Equitable Estoppel Requires Claim Scope Sufficiently Similar to Earlier Claims

John Bean Techs. Corp. v. Morris & Assocs., No. 2017-1502, 2018 U.S. App. LEXIS 9894 (Fed. Cir. Apr. 19, 2018) (Before Prost, C.J., Reyna, and Wallach, J.) (Opinion for the court, Reyna, J.).

John Bean appealed a district court decision holding that its patent infringement claims are barred by the affirmative defenses of equitable estoppel and laches. The Federal Circuit reversed and remanded for further proceedings.

As an initial matter, the Court noted that subsequent to the district court’s grant of summary judgment, the Supreme Court issued a decision holding that laches cannot be asserted as a defense to infringement occurring within the six-year period prior to the filing of an infringement complaint as prescribed by 35 U.S.C. § 286. See SCA Hygiene Prods. Aktiebolag v. First Quality Baby Prods., LLC, 137 S. Ct. 954 (2017). Thus, the Court held, and the parties agreed, the laches defense is barred.

As originally issued, the disputed John Bean patent contained two claims, both directed to an auger-type chiller for cooling poultry carcasses. Shortly after issuance, Morris contacted John Bean, because Bean was telling Morris’s customers that Morris’s equipment infringed the patent. Morris’s letter detailed prior art references that it believed invalidated the patent. John Bean received but never responded to the letter, and Morris continued to develop and sell its chillers.

In 2013, eleven years after the patent issued, John Bean field a request for ex parte reexamination, which was granted. In response to anticipation and obviousness rejections, Bean amended its specification and the two original claims and added six more claims

In 2014, approximately one month after the reexamination certificate issued, Bean filed a complaint against Morris for patent infringement, alleging that Morris directly infringed its patent from the date the reexamination certificate issued, and induced and willfully infringed the patent from the date Bean served Morris with the original complaint. Notably, Bean did not allege that Morris engaged in any infringing activity prior to the reexamination certificate. Morris filed its answer and asserted, inter alia, the affirmative defenses of equitable estoppel, prosecution laches, and absolute and equitable intervening rights.

The district court requested the parties’ positions on whether laches and equitable estoppel could be dispositive of the case, and subsequently ordered summary judgment briefing on these issues. The court granted summary judgment in favor of Morris, holding that the 2002 letter established that Bean knew Morris was selling a product that Bean believed infringed its patent. Bean was aware that Morris would continue to invest, develop, and sell its chillers.
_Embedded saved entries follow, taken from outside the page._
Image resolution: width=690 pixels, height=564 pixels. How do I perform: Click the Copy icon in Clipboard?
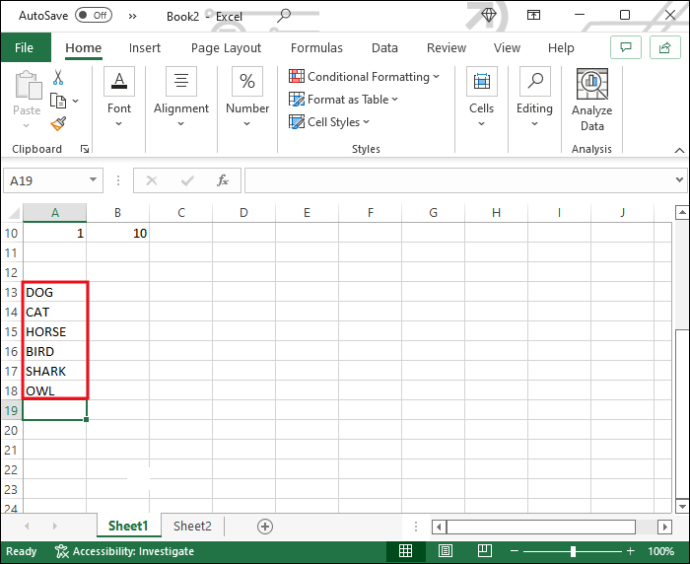58,101
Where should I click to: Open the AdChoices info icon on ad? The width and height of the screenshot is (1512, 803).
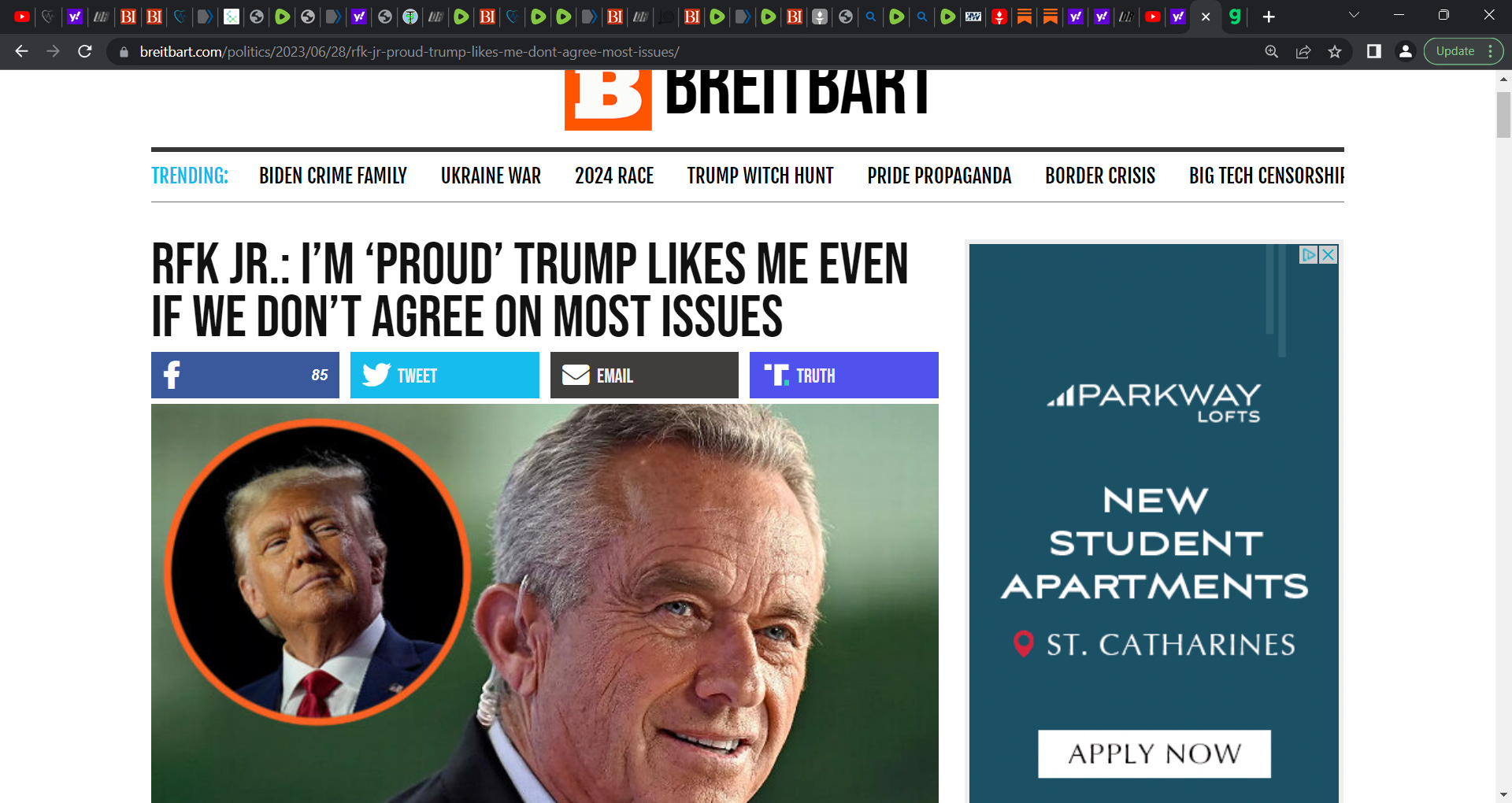[1309, 254]
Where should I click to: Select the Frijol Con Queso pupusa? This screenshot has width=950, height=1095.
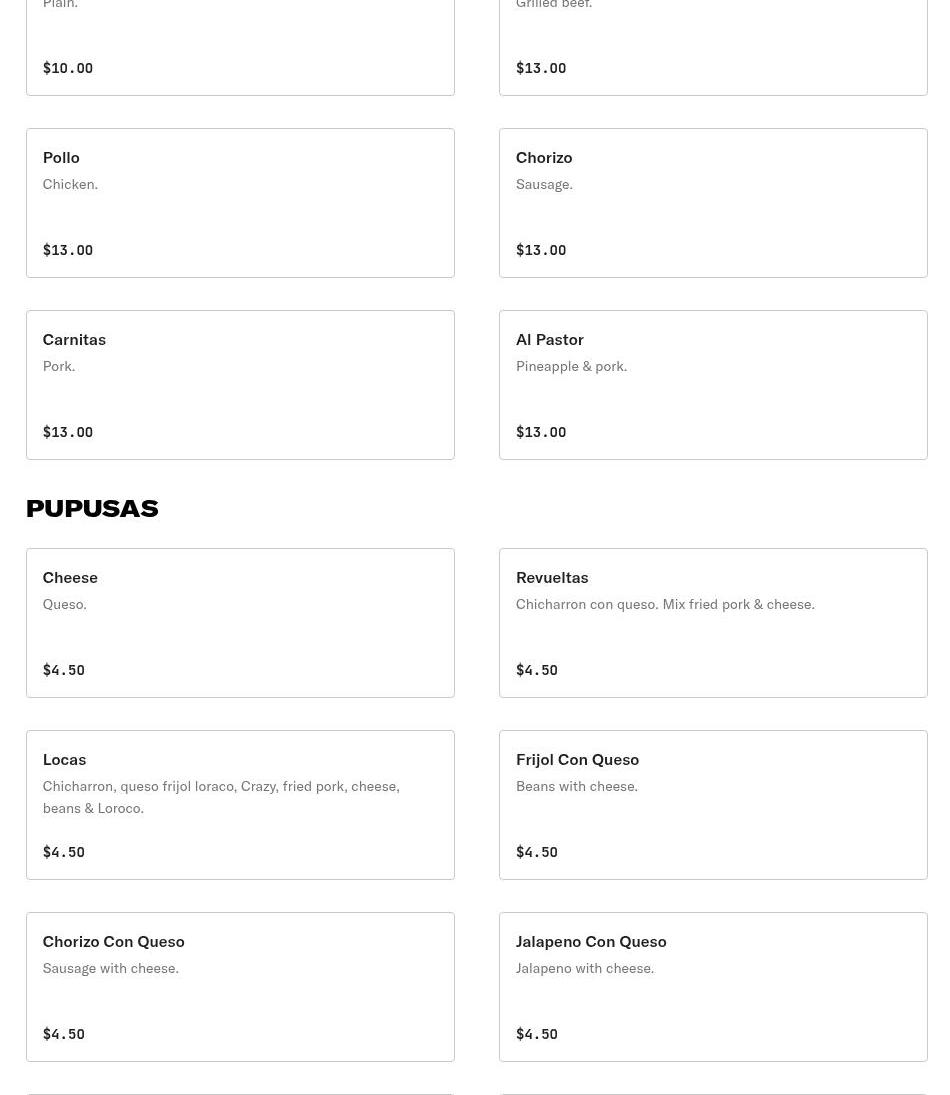[713, 805]
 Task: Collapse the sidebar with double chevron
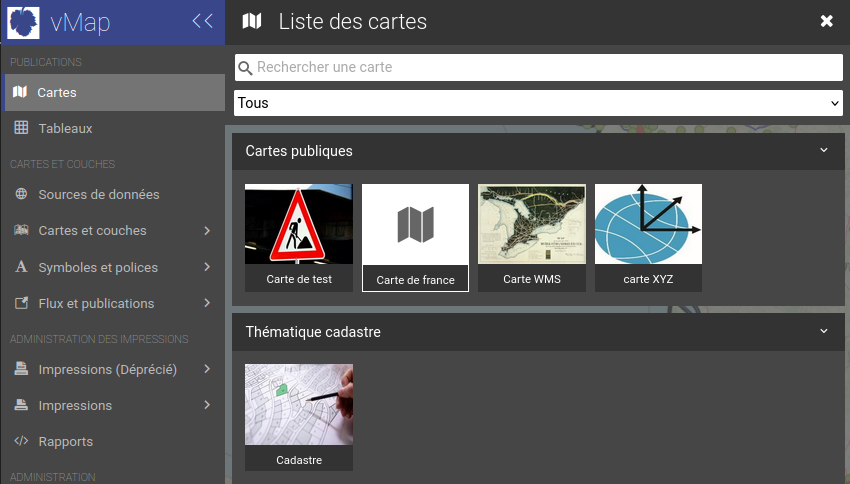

Thus, Morris relied on Bean’s silence and would be materially prejudiced if Bean was allowed to pursue its infringement action.

On appeal, the Court noted that there is no precedent for this “unusual situation where the district court has found that equitable estoppel bars an infringement action based on activity prior to the issuance of the asserted reexamination claims.” The Court found that when claims are narrowed during reexamination to overcome prior art, as here, any validity analysis of the newly issued claims differs from that of the original, broader claims, and Morris’s challenge to the original claims in the demand letter may no longer be accurate.

Further, a patentee cannot assert reexamination claims prior to the reexamination certificate, unless the reexamined claims are identical in scope to the original claims. Here, the amendments made during reexamination were substantial and substantive. Thus, “because the asserted claims did not exist at, or were substantively altered” since the time of the Morris letter, John Bean “could not have engaged in misleading conduct or silence with respect to those claims.”

Accordingly, the Court reversed the grant of summary judgment for Morris based on equitable estoppel and laches and remanded for further proceedings. The Court noted that its decision did not necessarily preclude the affirmative defenses of absolute and equitable intervening rights.

Take Away

Equitable estoppel does not bar assertion of patent claims later amended by reexamination when those new claims differ in scope from earlier claims in the patent that were not asserted. Thus, a defendant’s reliance on a patentee’s knowing silence and failure to enforce an earlier patent does not shield him from allegations of infringing later-issued claims of different scope.